Алексей Ремизов: Личность и творческие практики писателя - Страница 9

Изменить размер шрифта:

Потребность в адекватном познании первоначал бытия Ремизов передавал словами английского поэта и художника В. Блейка: «Если бы двери восприятий были очищены, всякая вещь, показалась бы людям такой, какая она есть — бесконечной»[102]. В аналогичном смысле высказывался и Гуссерль, настаивая на «чистоте» человеческого самосознания: «Если я ставлю себя над всей этой жизнью и воздерживаюсь от какого-либо полагания бытия, прямо принимающего мир как сущий, если я направляю свой взгляд исключительно на саму эту жизнь как на осознание этого мира, то я обретаю себя самого как чистое ego с чистым потоком моих cogitationes»[103]. Для очищения собственного опыта Ремизов использовал разнообразные гносеологические техники: медиативное представление, воображение, воспоминание, восхождение мысли к сути вещей, данных вне каких-либо временных или пространственных дефиниций. В одном из подобных экспериментов «трансцендентальное Я» писателя, конституирующее идеальный мир сущностей, соединяет образ умершего Поэта с локусами детства: «…однажды на Океане, в десятилетнюю память Блока. Моя напряженная мысль вызвала его, как живого, и вот мы опять встретились. У меня сказалось, что я должен быть один. И я увидел себя в том самом доме в Москве на Яузе у Полуярославского моста. В окне стоит луна и такая огромная, какой виделась мне в детстве, и белый свет широкой полосой от окна к печке. И в этой белой лунной полосе вдруг я увидел Блока. Как в жизни, улыбаясь, он протянул ко мне руку. <…> И от этого лунного света такая тишина, словно бы по всей Москве все вымерли, и один только я. И мне стало страшно. „Но ведь еще страшней ходить по земле чужим среди чужих!“ — подумал я»[104].

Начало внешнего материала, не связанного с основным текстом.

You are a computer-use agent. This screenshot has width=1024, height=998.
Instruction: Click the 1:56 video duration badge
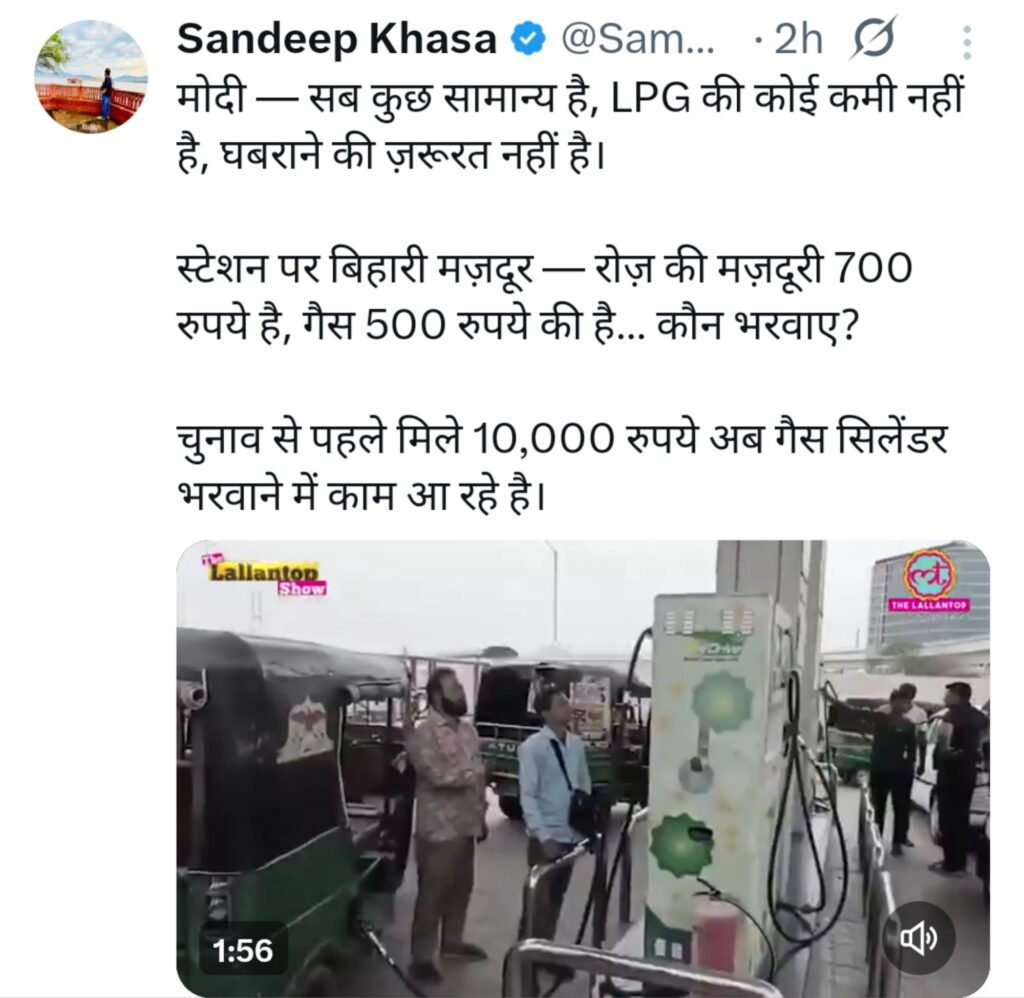point(243,951)
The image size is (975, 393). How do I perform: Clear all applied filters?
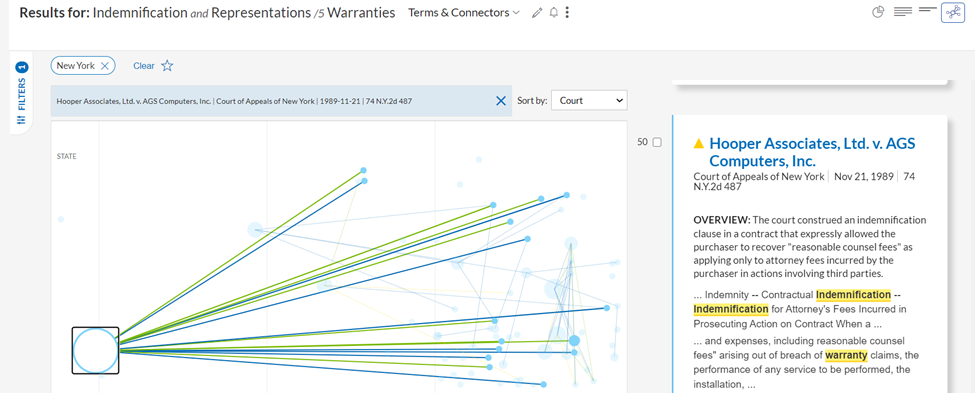pos(144,65)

В другом случае Ремизов представлял свое «Я», приобщенным, благодаря «остроте чувств и яркости видения», к поворотному пункту мировой истории: «…я был среди демонов в „воинстве“ Сатанаила в тот крестный час смерти Христа, в дни, не отличить от ночей, когда померкло солнце и звезды, это наши глаза звездами прорезали смятение тоскующей твари. Я провожал Петра, когда пропел петух и раскаяние выжгло мои слезы. Я с грозным архангелом стоял перед крестом, я не мог помириться, и за архангелом я требовал разрушить закон жизни — сойти с креста. И я стоял перед трепетавшей осиной, мое отчаяние глядело в закатившиеся глаза Иуды»[105].

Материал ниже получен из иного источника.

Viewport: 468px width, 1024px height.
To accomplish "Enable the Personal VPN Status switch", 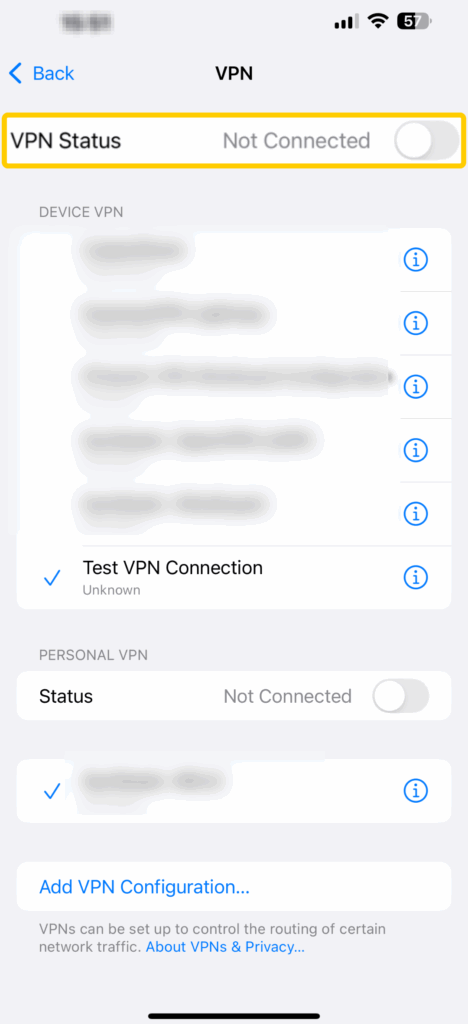I will pyautogui.click(x=401, y=696).
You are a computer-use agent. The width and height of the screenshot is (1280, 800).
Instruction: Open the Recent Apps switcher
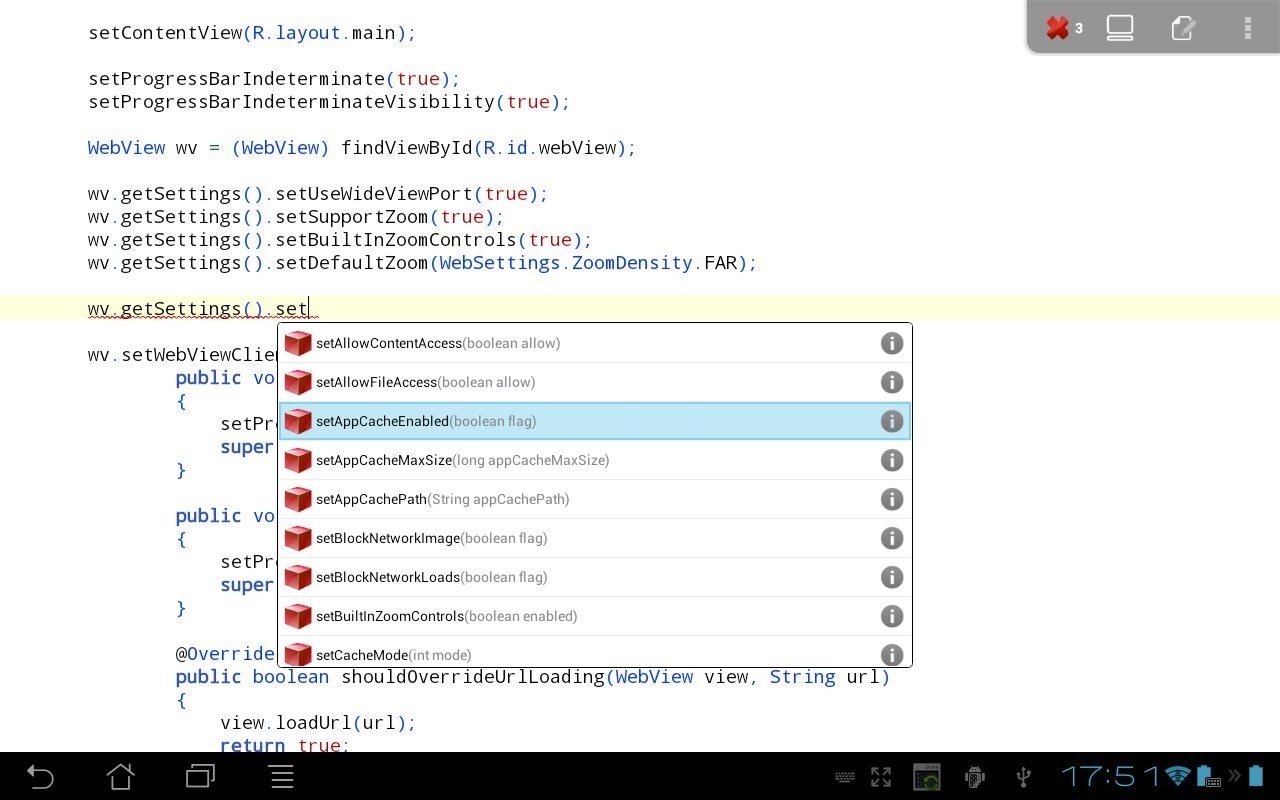[200, 776]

Для отдельных творческих натур пути в трансцендентное открывались посредством различных отклонений, подобно «каббалистически оккультным подпоркам» Новалиса и Нерваля, эпилепсии Достоевского, алкоголизму Э. По или Гофмана или же благодаря дару озарения, как у «крылатых» Белого и Блока: «Крылатые Андрей Белый и Блок, — говорил Ремизов, — а я с подрезанными на первый взгляд крыльями — где-то и чем-то мы соприкасались. Никогда не успокоенный я чувствовал себя земляным, а Блока и Белого — небесными детьми»[106]. Для самого писателя («прежде всего „нормального“»: «здоровая кровь, крепкое сердце и легкие для певца»[107]) очищение сознания находило воплощение в открытии собственного трансцендентального «Я», — того одинокого, отрешенного от обычной жизни самосознания, которому дано видеть не просто лица других людей (способность бытового сознания) и даже не их образы (возможность художественного сознания), но прозревать саму сущность феноменального мира. Закономерно, что свою (по сути — феноменологическую) творческую практику Ремизов определял словами — «прикидываться» и «превращаться»: «наконец, <…> заглянул в себя и не без удивления открыл и в самом себе целый ряд превращений»[108].

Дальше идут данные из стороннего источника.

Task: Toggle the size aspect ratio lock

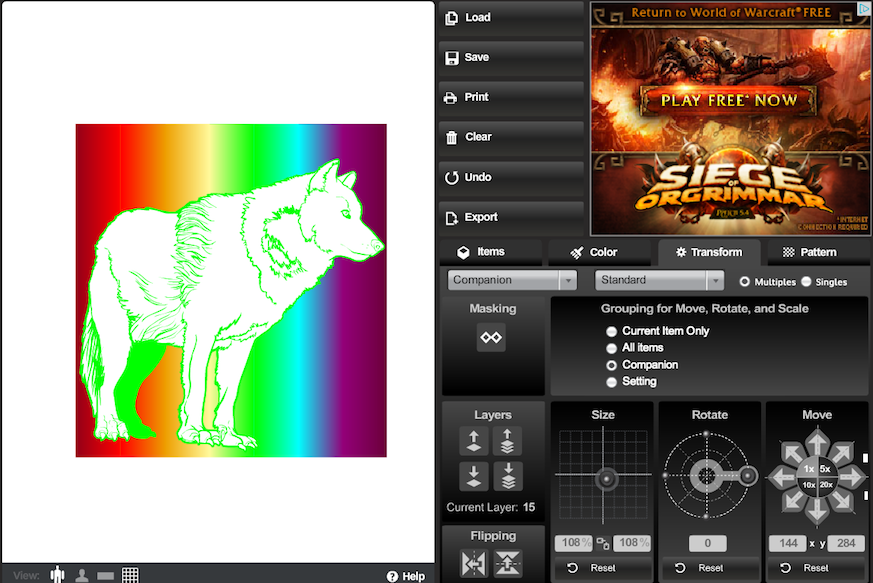Action: [603, 544]
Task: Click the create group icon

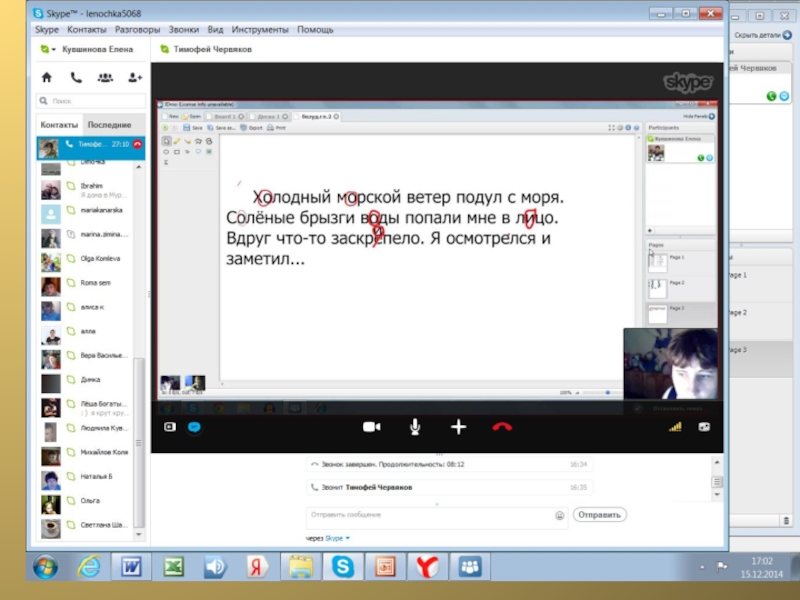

С раннего детства будущий писатель населял сферу существования «Я» совершенно особыми образами, почерпнутыми из книг и рисования, тогда как некая «объективно существующая» реальность оставалась для него за гранью сознания: «Спрятавшись от видимого мира — знать не очень-то мне показался! — погрузившись в мир книг, я продолжал рисовать»[109]. Устойчивая самоизоляция была обусловлена прежде всего тем обстоятельством, что еще ребенком, не подозревавшим о своем плохом зрении и долгое время не пользовавшийся очками, Ремизов воспринимал окружающую действительность как внеположенное его собственному миру призрачное пространство: «Мой мир — совсем другой мир, это был осиянный, пронизанный звучащим светом и окрашенный звуками и мир, о котором знал только я. <…> И когда я надел очки, все переменилось: как по волшебству, я вдруг очнулся и уж совсем в другом мире»[110].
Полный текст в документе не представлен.